Inleiding
Terug naar navigatie - InleidingWe constateren dat deze kadernota onder bijzondere omstandigheden tot stand is gekomen. Het is lastig om een goed meerjarenperspectief te schetsen, vanwege de grote hoeveelheid onzekerheden over de Rijksinkomsten. De uitkomsten van het regeerakkoord zijn van groot belang om toekomstige ambities of bezuinigingen te kunnen vormgeven. Helaas is het regeerakkoord er nog niet.
Het meerjarenperspectief geeft op dit moment een somber beeld. De kosten nemen toe en de baten blijven achter. De zorgkosten krijgen we steeds meer beheersbaar. Desondanks worden in deze kadernota verruimingen van de zorgkosten voorgesteld.
Voor 2022 bieden wij de begroting sluitend aan. Dit wordt mogelijk door een aantal structurele maatregelen en een bescheiden stelpost met betrekking tot “Rijksinkomsten Jeugdzorg/WMO abonnementstarief” op te nemen. Op dit moment hebben wij als gemeente Leusden nog geen pasklaar antwoord op de vraag hoe we de begroting vanaf 2023 sluitend krijgen. Hiervoor zal het nodig zijn een plan te maken met concrete ombuigingsmaatregelen.
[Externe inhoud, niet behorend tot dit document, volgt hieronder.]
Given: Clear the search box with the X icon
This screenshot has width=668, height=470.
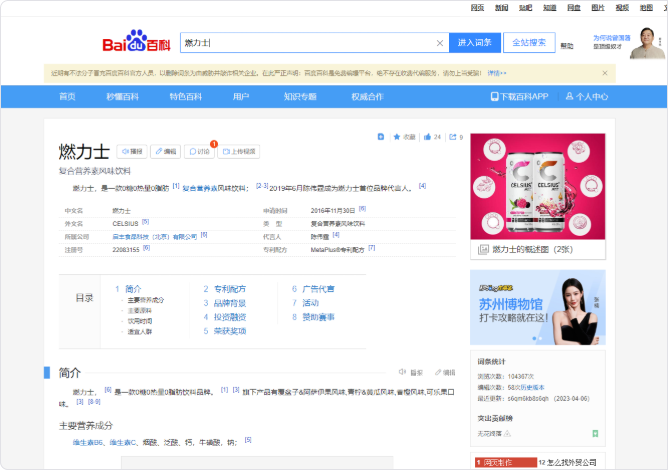Looking at the screenshot, I should (x=439, y=43).
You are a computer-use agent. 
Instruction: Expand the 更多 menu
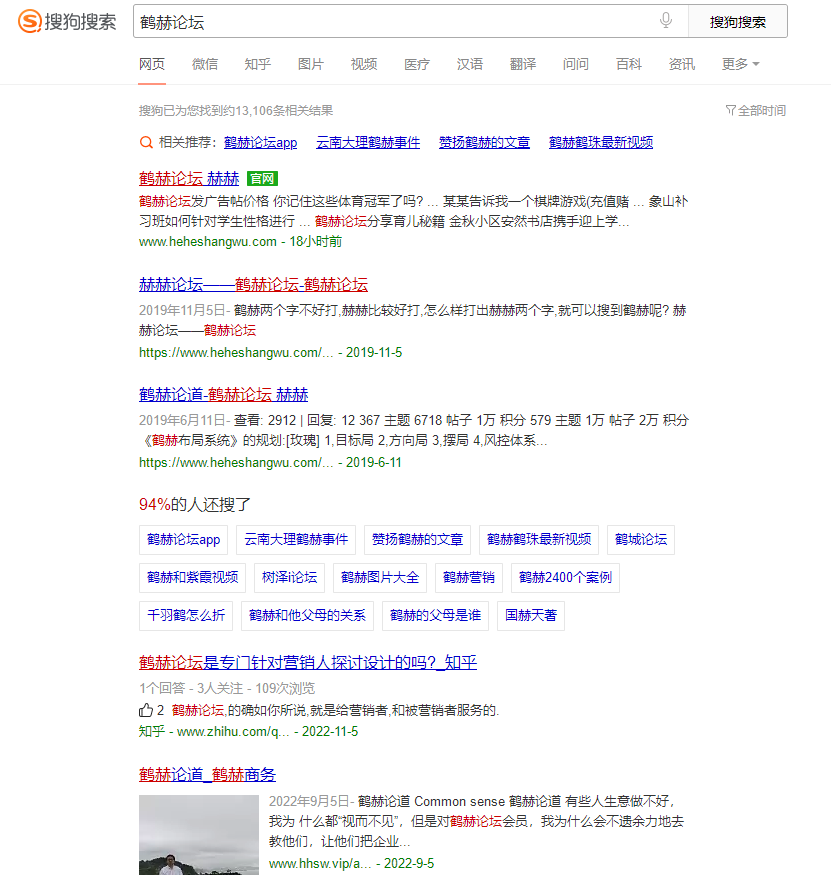740,64
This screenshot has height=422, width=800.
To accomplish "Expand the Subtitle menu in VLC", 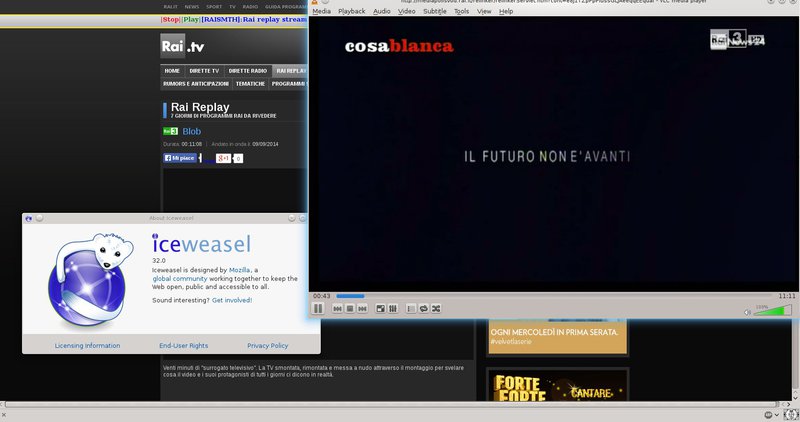I will 434,11.
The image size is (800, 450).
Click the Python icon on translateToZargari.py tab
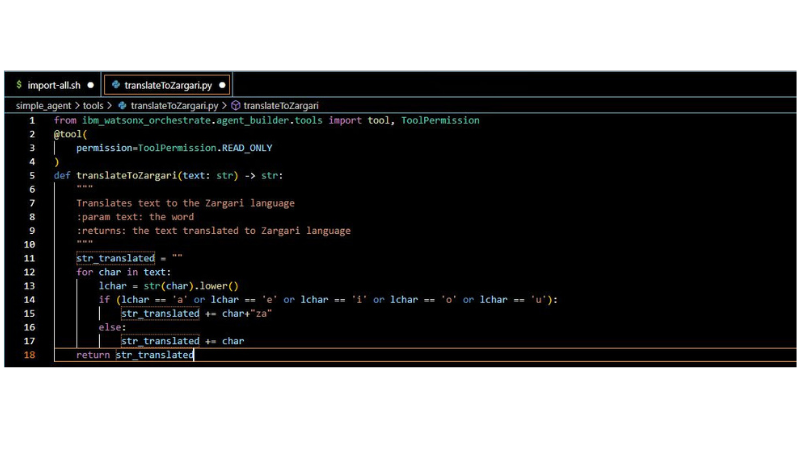coord(116,85)
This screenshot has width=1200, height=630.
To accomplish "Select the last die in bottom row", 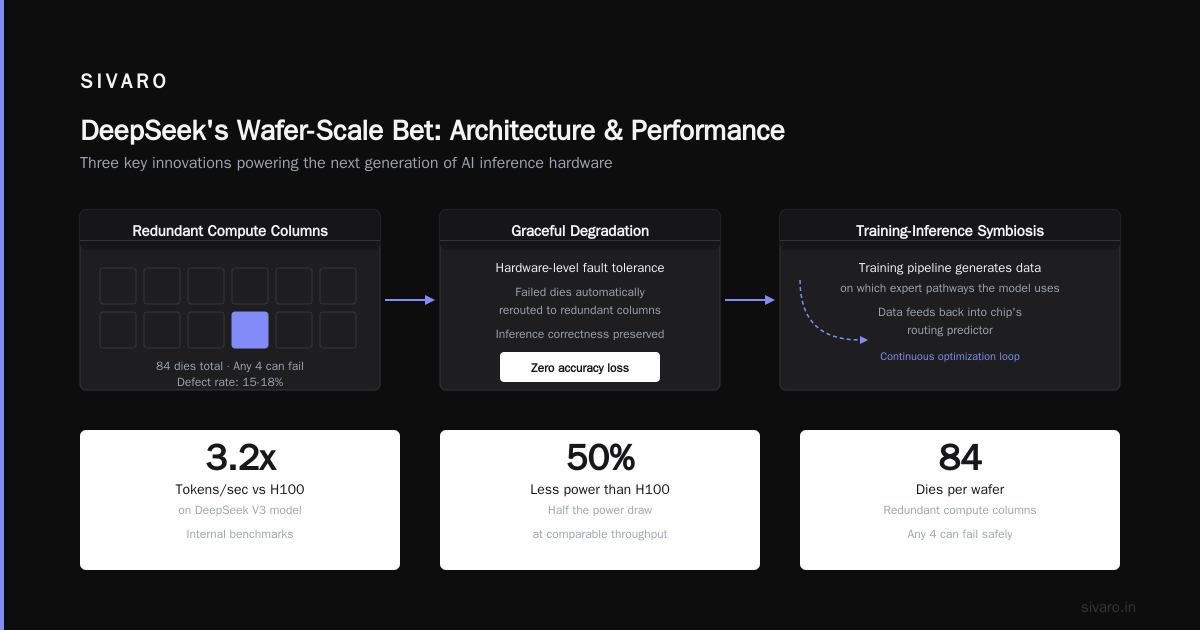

In het laatste jaar voor de gemeenteraadsverkiezingen zijn wij terughoudend met nieuw beleid en ook met ombuigingen die niet makkelijk zijn terug te draaien. Met deze kadernota willen wij een transparant beeld schetsen over de financiële (on)-mogelijkheden voor de toekomst. Ook schetsen wij relevante maatschappelijke ontwikkelingen voor de komende jaren.
In hoofdstuk 2 worden de uitkomsten voor de Kadernota 2022 weergegeven. Het bestaand beleid wordt in hoofdstuk 3 financieel doorgerekend. In hoofdstuk 4 worden de kaders voor de begroting voorgelegd, inclusief een aantal maatregelen. Hoofdstuk 5 geeft antwoord op de vraag, hoe lang gemeente Leusden kan blijven steunen op haar reserves. Het nieuw beleid komt in hoofdstuk 6 aan de orde. In hoofdstuk 7 benoemen we risico’s die relevant zijn voor de komende begroting. Een doorkijk naar 2023 met toekomstige beschouwingen schetsen we in hoofdstuk 8 en 9. Wij sluiten af met een conclusie in hoofdstuk 10 en het voorstel tot besluiten in hoofdstuk 11.